Als einer der wichtigsten Zeugen erschien am Dienstag der frühere Justizminister John Mitchell vor dem Untersuchungsausschuß zum Watergate-Skandal. Im Gegensatz zu Präsident Nixons ehemaligem Rechtsberater Dean, der Ende Juni ausgesagt und Nixon stark belastet hatte, bestand Mitchells Auftritt ausschließlich in Selbstverteidigung. Er wies alle Beschuldigungen seines damaligen Stellvertreters in der Wahlkampfleitung, Jeb Magruder, zurück.

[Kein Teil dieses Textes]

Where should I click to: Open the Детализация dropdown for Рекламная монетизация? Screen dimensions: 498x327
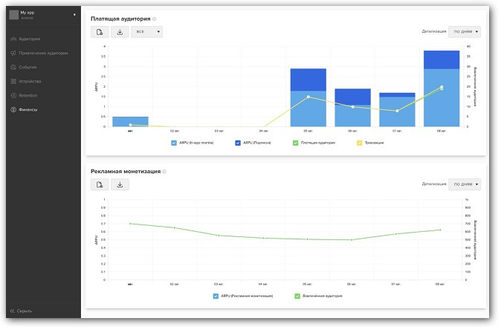[x=465, y=184]
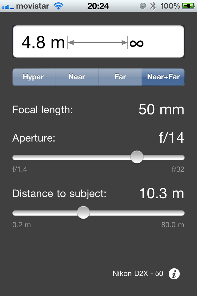Click the Distance to subject slider knob

[83, 212]
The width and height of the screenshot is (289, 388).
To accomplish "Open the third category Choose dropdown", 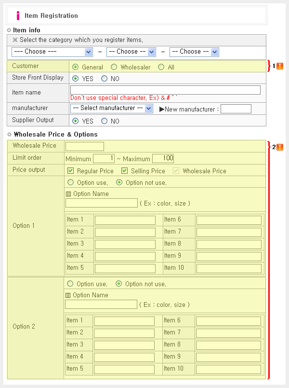I will click(194, 52).
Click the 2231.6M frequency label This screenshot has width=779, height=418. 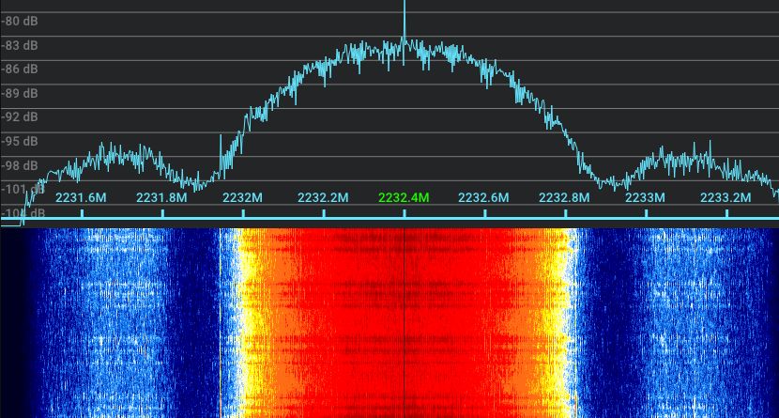82,197
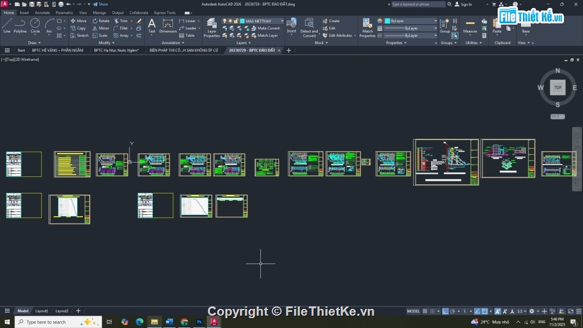Viewport: 583px width, 328px height.
Task: Activate the Polyline tool
Action: pos(20,25)
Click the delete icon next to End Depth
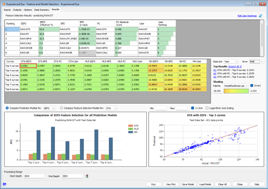This screenshot has width=268, height=189. (x=87, y=176)
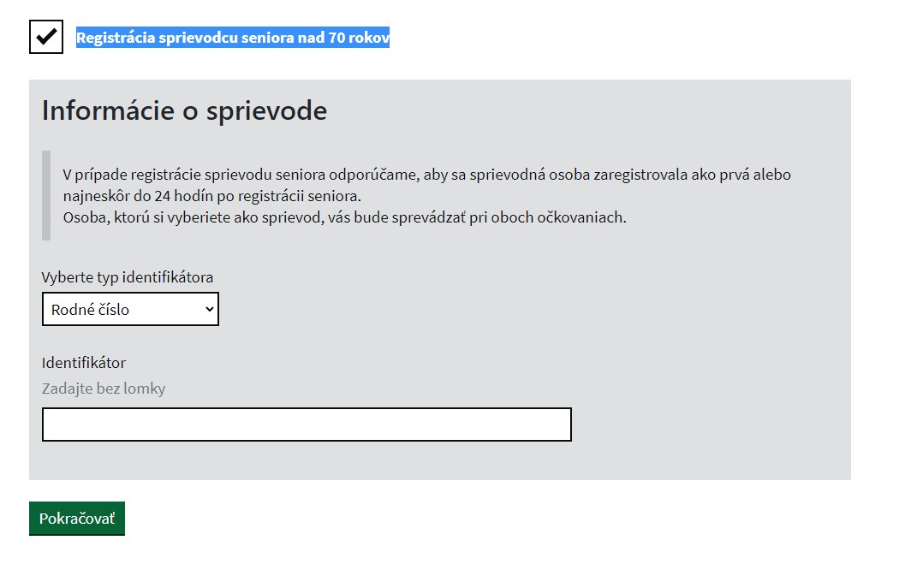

So bestritt Mitchell, den Einbruch ins Watergate-Hauptquartier der Demokraten gebilligt oder Pläne zur elektronischen Überwachung miterörtert zu haben. Wohl räumte er ein, es seien aus Wahlkampfspenden Zahlungen an Watergate-Angeklagte geleistet worden, doch habe er angenommen, es handele sich dabei um Gerichtskosten.

Wie erwartet, wurde Nixon von seinem einstigen Justizminister geschont. Der Präsident habe von Vertuschungsversuchen sicher nichts gewußt. Die Mehrheit der Amerikaner teilt diese Ansicht nicht. Nach einer Gallup-Umfrage vermuten 71 Prozent der Bevölkerung, daß Nixon über diese Bemühungen unterrichtet war.